I do think my books were getting a little funnier as I loosened up, toward the mid-Seventies. I had become a little freer and easier in the way I was writing—not trying so hard to write—and funny things began to happen to the characters.
Going back to The Big Bounce in '68, however, I've been working pretty much with the same characters: ordinary people who seem a bit quirky, non-heroes, spending as much time with the bad guys—who usually aren't too bright—as I do with the more sympathetic characters. I have an affection for all of them, so I treat them as human beings with much the same desires and hangups we all have. Plot is secondary, not that important to me. Once I know my characters I’m confident a plot will come out of them. I make it up as I go along, not knowing what’s going to happen, never knowing how the book will end.
“Not knowing what is going to happen” is part of the comedy, it seems to me. Part of the Elmore Leonard experience. There are always amazing plot twists in your stories.

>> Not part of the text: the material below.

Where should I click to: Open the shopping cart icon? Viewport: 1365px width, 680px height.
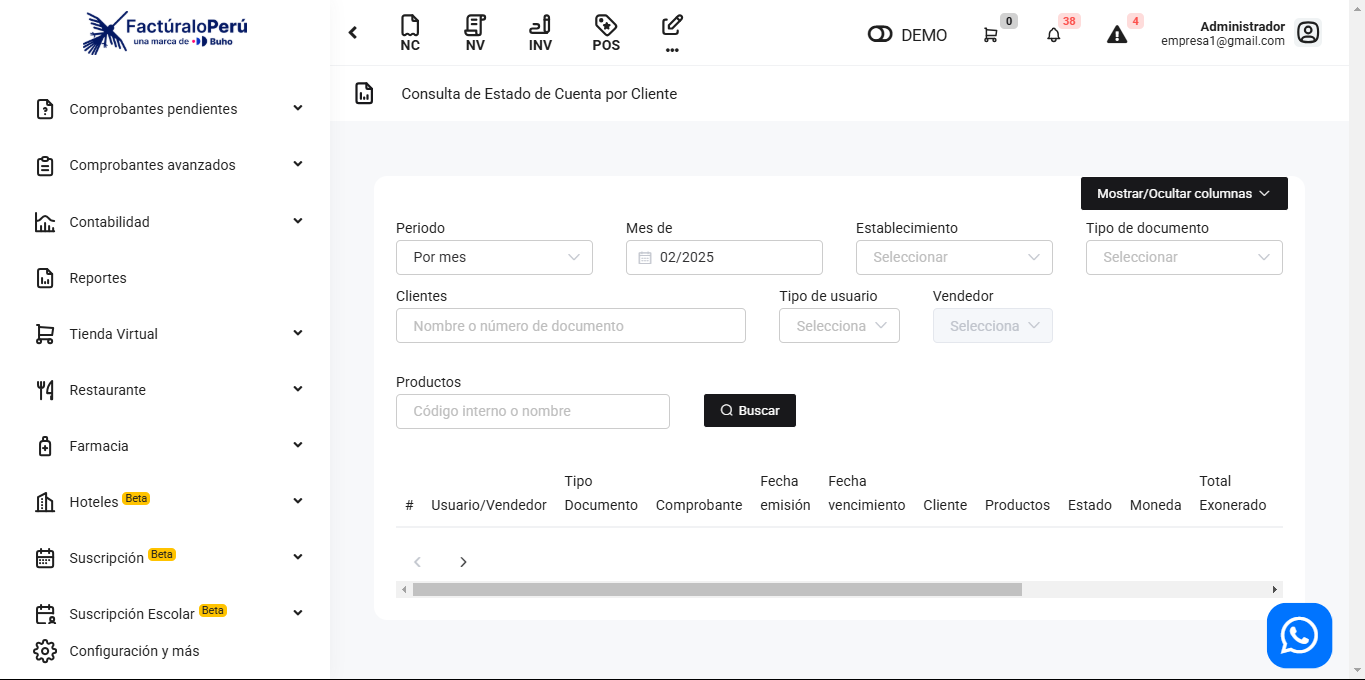point(990,35)
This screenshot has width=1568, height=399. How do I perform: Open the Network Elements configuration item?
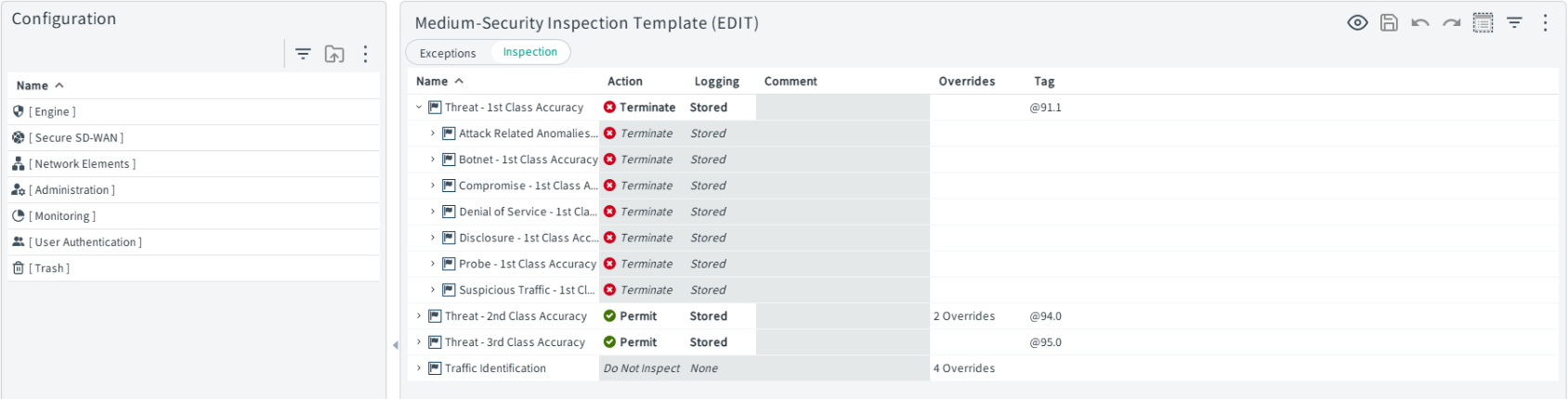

What's amazing to me, when I think about it, is that while Hollywood in general prefers plot driven stories—they ask, “What's it about?”—33 of my 35 books, all character-driven and talky, have either been optioned or bought outright for film. I write a book not knowing what's going to happen, so I won't be bored, so I can entertain myself making it up as I go along, establishing characters in the first act I hope to be able to use later on, for a set-piece or two if not turns in the plot. If a plot twist is amazing, as you suggest, it must be at the same time believable. So I write each scene from a character's point of view, with the character's “sound” providing the rhythm of the prose and the believability of what's taking place in the scene. The reader accepts it because the character is there. It might not be acceptable from my point of view, were I an omniscient author who thinks he knows everything. Their “sound” is much more entertaining than mine, so I try to keep my nose out of it. I don't want the reader ever to be aware of me writing. And if the prose sounds like it was written, I rewrite it.
Jackie Brown
On Jackie Brown, did you read Quentin Tarantino's script?
Yeah. It's pretty much the book, with a lot of Tarantino, of course, a lot of additional dialogue.
Did you give Tarantino any input?
I questioned a couple of things, asked why scenes we both liked were left out. But I only spoke to him twice on the phone. The first time was a couple of years ago, when he was just beginning and told me he was going to do Rum Punch instead of Killshot. That was all I heard from him for about a year and a half, until just before he started shooting, in early June ['96], when he called again. He said, “I've been afraid to call you for the last year.” I said, “Why? Because you've changed the title and you're starring a black woman in the lead?” He said, “Yeah.” I said, “Do what you want. You're the filmmaker, you're going to do what you want anyway.”
I was on the set twice, and both times it looked like he was enjoying himself. I met Sam Jackson and Pam Grier, who looked terrific, and I could see why Quentin wanted her. Bridget Fonda I'd met before, doing publicity for Touch, and I was happy to see her in the picture. I trusted Quentin and felt certain the film would work; though I suppose there will be a few smartass critics waiting to take a shot at him.
So, all of a sudden, you're “hot.”
It doesn't seem that long ago I had hopes of being the hot kid, selling my first story in '51 when I was 25. I got on the cover of Newsweek in April 1985, and was seen as an overnight success after little more than thirty years. Now I'm 72 and still at it, writing a sequel to Get Shorty that puts Chili Palmer in the music business, where, with his mob-connected background, he should feel right at home. In doing the research, learning about the record industry, the success of Get Shorty has opened all the doors. We've even had Aerosmith over to the house to drink non-alcoholic beer and play tennis. MGM, Jersey Films, and John Travolta all seem optimistic that it will happen. I am, too, but I have to finish writing the book before we'll know if is any good. Or even what it's about.